Black and White

SHARE

The most unusual thing about writer/director James Toback’s “Black and White” is that he actually thought it would be a GOOD idea to allow Mike Tyson to improvise.

Mike Tyson is not an actor, of course; he’s a boxer/rapist who speaks in a squeaky, barely comprehensible patter even when he knows what he’s going to say. Yet even he, playing himself, doesn’t come up with the worst performance in the movie. In a film marked by bad performances even from good actors (as well as some by known bad actors), it’s a toss-up who’s worst. Is it Robert Downey Jr. as the gay husband of an amateur documentary filmmaker played by Brooke Shields, or is it bland-and-laughable Shields herself? Which of the two mumbly monotoned catatonic hip-hoppers is worse? The basketball player trying to act, or the musician trying to act?

About 30 minutes into the film, I jotted down, “What is this movie about?!” It’s over now and I still don’t really know, so explaining it will be difficult. Shields’s character, a nose-ringed NYU graduate, is doing a documentary about the phenomenon of white high school kids who dress, talk and act black, having been influenced by the hip-hop culture. There’s a group of those kids whom we sort of follow and sort of get to know, as well as the people who actually are black with whom some of them are connected, primarily by way of sex. A number of subplots jostle for screen time, but the central one seems to be a college basketball player named Dean (Allan Houston) who is bribed by Mark Clear (Ben Stiller) to throw a game, which leads to dire consequences and third-act plot twists. His friend Rich (Oliver “Power” Grant), a big-shot Harlem gangster, gets dragged into it, and things are downhill from there.

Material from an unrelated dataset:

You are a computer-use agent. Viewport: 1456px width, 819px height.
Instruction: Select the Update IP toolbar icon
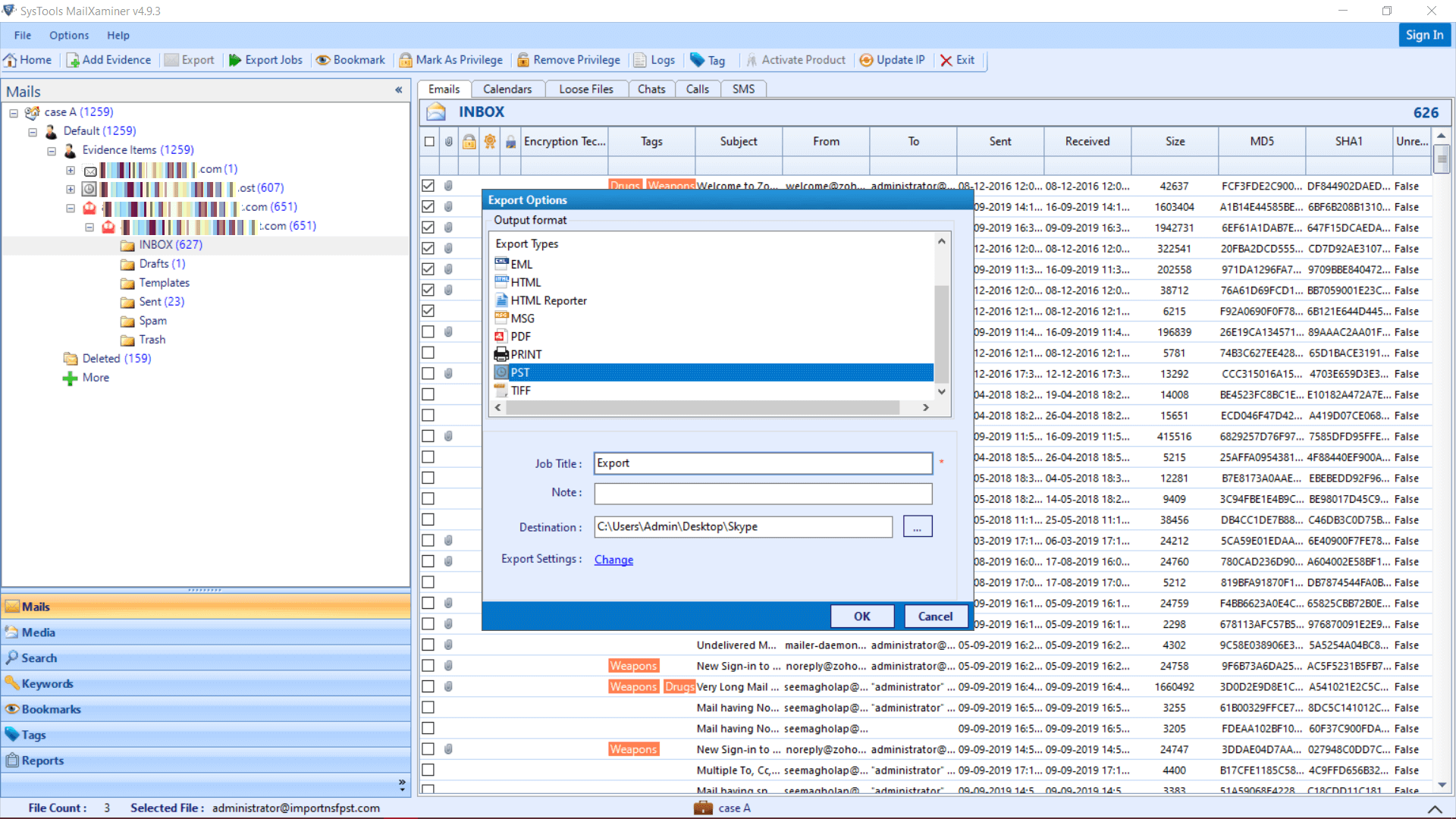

As much as anything, “Black and White” is about sex: interracial sex, homosexual sex, sex for revenge, sex for rebellion, etc., etc. It’s also about the hip-hop culture. What the film fails to do, however, is actually SAY anything about either subject. There’s plenty of sex and plenty of hip hop, but so what? Showing us a lot of examples of your subjects is not the same as giving insight into them.

Much of the film was improvised — a risky move in any case, but especially when dealing with such a large number of non-actors. Much of the dialogue is stilted and forced, and not one of the characters ever comes across as compelling. Some of them may be realistic insofar as there really are a lot of people who say the F-word 12 times per sentence, but the guy sitting next to me at the bus stop might be realistic, too, and that doesn’t mean I’d want to watch a movie about him.

The soundtrack is stellar, and Ben Stiller outclasses everyone in the film with a performance that actually borders on funny (far below his usual status, but better than everyone else here). But Tyson and Downey have a scene that is one of the most uncomfortable, embarrassing pieces of work I’ve seen in a while, and I have seen a LOT of community theater. Still, at least their scene was interesting to watch, like a train wreck. The rest of the movie, a hodge-podge of unclear themes and pointless scenes, hardly even warrants that much attention.